Saved data entries:
- - -
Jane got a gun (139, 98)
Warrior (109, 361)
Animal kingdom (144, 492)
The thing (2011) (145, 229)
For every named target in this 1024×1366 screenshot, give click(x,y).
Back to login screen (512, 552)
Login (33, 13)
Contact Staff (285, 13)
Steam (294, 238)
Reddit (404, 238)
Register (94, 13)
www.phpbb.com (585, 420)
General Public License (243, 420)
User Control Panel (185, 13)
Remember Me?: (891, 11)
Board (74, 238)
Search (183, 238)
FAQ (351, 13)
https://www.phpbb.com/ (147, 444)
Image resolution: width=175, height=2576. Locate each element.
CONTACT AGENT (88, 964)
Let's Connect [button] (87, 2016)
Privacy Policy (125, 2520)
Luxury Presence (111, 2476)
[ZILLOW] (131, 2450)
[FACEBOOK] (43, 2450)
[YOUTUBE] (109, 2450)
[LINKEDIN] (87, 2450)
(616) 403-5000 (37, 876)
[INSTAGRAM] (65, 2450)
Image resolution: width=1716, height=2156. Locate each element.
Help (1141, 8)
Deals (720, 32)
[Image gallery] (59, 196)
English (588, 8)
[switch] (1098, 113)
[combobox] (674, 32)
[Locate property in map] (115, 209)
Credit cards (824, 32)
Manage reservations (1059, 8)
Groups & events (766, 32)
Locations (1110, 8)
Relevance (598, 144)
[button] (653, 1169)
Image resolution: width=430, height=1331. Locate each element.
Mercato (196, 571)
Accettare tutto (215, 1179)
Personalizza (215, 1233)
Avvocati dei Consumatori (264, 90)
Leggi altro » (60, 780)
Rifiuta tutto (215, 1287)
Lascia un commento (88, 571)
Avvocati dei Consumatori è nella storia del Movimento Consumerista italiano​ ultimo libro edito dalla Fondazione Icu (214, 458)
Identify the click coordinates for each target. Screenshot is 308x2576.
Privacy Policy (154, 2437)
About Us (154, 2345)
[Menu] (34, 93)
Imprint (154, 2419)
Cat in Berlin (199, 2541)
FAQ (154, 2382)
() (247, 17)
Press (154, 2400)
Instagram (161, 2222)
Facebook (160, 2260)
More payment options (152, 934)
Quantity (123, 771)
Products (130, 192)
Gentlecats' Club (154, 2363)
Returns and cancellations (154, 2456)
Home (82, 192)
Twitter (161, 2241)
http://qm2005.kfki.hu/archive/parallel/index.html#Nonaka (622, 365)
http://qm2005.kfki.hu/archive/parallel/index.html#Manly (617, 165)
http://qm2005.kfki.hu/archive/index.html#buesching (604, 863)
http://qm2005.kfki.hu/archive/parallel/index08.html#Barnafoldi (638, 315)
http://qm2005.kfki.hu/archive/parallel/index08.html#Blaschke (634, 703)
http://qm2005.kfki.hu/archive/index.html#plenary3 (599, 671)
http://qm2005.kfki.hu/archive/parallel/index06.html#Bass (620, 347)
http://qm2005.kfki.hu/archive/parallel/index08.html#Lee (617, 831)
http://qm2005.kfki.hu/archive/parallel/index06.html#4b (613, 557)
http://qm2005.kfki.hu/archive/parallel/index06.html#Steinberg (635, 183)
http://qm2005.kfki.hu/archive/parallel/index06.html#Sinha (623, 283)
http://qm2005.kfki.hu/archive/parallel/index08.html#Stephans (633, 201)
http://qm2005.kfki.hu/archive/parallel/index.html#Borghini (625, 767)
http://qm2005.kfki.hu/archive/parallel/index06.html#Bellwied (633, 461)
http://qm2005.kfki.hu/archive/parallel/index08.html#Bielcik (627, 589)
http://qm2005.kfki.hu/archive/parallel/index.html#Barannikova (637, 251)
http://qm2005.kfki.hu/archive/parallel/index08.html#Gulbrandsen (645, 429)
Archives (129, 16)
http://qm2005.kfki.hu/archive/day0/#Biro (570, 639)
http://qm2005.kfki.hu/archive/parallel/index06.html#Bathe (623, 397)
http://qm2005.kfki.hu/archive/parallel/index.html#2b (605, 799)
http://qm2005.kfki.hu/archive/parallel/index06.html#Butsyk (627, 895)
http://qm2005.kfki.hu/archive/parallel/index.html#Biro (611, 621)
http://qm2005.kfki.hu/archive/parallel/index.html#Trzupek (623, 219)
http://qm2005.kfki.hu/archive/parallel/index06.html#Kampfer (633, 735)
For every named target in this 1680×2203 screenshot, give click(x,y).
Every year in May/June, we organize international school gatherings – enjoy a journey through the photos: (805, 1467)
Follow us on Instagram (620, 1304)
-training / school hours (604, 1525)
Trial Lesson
- - -
TRY IT —
Write out all the records again, exactly as they appear.

RESPONSE AREA —
Jane got a gun (139, 98)
Warrior (109, 361)
Animal kingdom (144, 492)
The thing (2011) (145, 229)
For every named target in this 1024×1366 screenshot, give click(x,y).
Back to login screen (512, 552)
Login (33, 13)
Contact Staff (285, 13)
Steam (294, 238)
Reddit (404, 238)
Register (94, 13)
www.phpbb.com (585, 420)
General Public License (243, 420)
User Control Panel (185, 13)
Remember Me?: (891, 11)
Board (74, 238)
Search (183, 238)
FAQ (351, 13)
https://www.phpbb.com/ (147, 444)
Image resolution: width=175, height=2576. Locate each element.
CONTACT AGENT (88, 964)
Let's Connect [button] (87, 2016)
Privacy Policy (125, 2520)
Luxury Presence (111, 2476)
[ZILLOW] (131, 2450)
[FACEBOOK] (43, 2450)
[YOUTUBE] (109, 2450)
[LINKEDIN] (87, 2450)
(616) 403-5000 (37, 876)
[INSTAGRAM] (65, 2450)
Image resolution: width=1716, height=2156. Locate each element.
Help (1141, 8)
Deals (720, 32)
[Image gallery] (59, 196)
English (588, 8)
[switch] (1098, 113)
[combobox] (674, 32)
[Locate property in map] (115, 209)
Credit cards (824, 32)
Manage reservations (1059, 8)
Groups & events (766, 32)
Locations (1110, 8)
Relevance (598, 144)
[button] (653, 1169)
Image resolution: width=430, height=1331. Locate each element.
Mercato (196, 571)
Accettare tutto (215, 1179)
Personalizza (215, 1233)
Avvocati dei Consumatori (264, 90)
Leggi altro » (60, 780)
Rifiuta tutto (215, 1287)
Lascia un commento (88, 571)
Avvocati dei Consumatori è nella storia del Movimento Consumerista italiano​ ultimo libro edito dalla Fondazione Icu (214, 458)
Identify the click coordinates for each target. Screenshot is 308x2576.
Privacy Policy (154, 2437)
About Us (154, 2345)
[Menu] (34, 93)
Imprint (154, 2419)
Cat in Berlin (199, 2541)
FAQ (154, 2382)
() (247, 17)
Press (154, 2400)
Instagram (161, 2222)
Facebook (160, 2260)
More payment options (152, 934)
Quantity (123, 771)
Products (130, 192)
Gentlecats' Club (154, 2363)
Returns and cancellations (154, 2456)
Home (82, 192)
Twitter (161, 2241)
http://qm2005.kfki.hu/archive/parallel/index.html#Nonaka (622, 365)
http://qm2005.kfki.hu/archive/parallel/index.html#Manly (617, 165)
http://qm2005.kfki.hu/archive/index.html#buesching (604, 863)
http://qm2005.kfki.hu/archive/parallel/index08.html#Barnafoldi (638, 315)
http://qm2005.kfki.hu/archive/parallel/index08.html#Blaschke (634, 703)
http://qm2005.kfki.hu/archive/index.html#plenary3 (599, 671)
http://qm2005.kfki.hu/archive/parallel/index06.html#Bass (620, 347)
http://qm2005.kfki.hu/archive/parallel/index08.html#Lee (617, 831)
http://qm2005.kfki.hu/archive/parallel/index06.html#4b (613, 557)
http://qm2005.kfki.hu/archive/parallel/index06.html#Steinberg (635, 183)
http://qm2005.kfki.hu/archive/parallel/index06.html#Sinha (623, 283)
http://qm2005.kfki.hu/archive/parallel/index08.html#Stephans (633, 201)
http://qm2005.kfki.hu/archive/parallel/index.html#Borghini (625, 767)
http://qm2005.kfki.hu/archive/parallel/index06.html#Bellwied (633, 461)
http://qm2005.kfki.hu/archive/parallel/index08.html#Bielcik (627, 589)
http://qm2005.kfki.hu/archive/parallel/index.html#Barannikova (637, 251)
http://qm2005.kfki.hu/archive/parallel/index08.html#Gulbrandsen (645, 429)
Archives (129, 16)
http://qm2005.kfki.hu/archive/day0/#Biro (570, 639)
http://qm2005.kfki.hu/archive/parallel/index06.html#Bathe (623, 397)
http://qm2005.kfki.hu/archive/parallel/index.html#2b (605, 799)
http://qm2005.kfki.hu/archive/parallel/index06.html#Butsyk (627, 895)
http://qm2005.kfki.hu/archive/parallel/index.html#Biro (611, 621)
http://qm2005.kfki.hu/archive/parallel/index.html#Trzupek (623, 219)
http://qm2005.kfki.hu/archive/parallel/index06.html#Kampfer (633, 735)
For every named target in this 1680×2203 screenshot, give click(x,y).
Every year in May/June, we organize international school gatherings – enjoy a journey through the photos: (805, 1467)
Follow us on Instagram (620, 1304)
-training / school hours (604, 1525)
Trial Lesson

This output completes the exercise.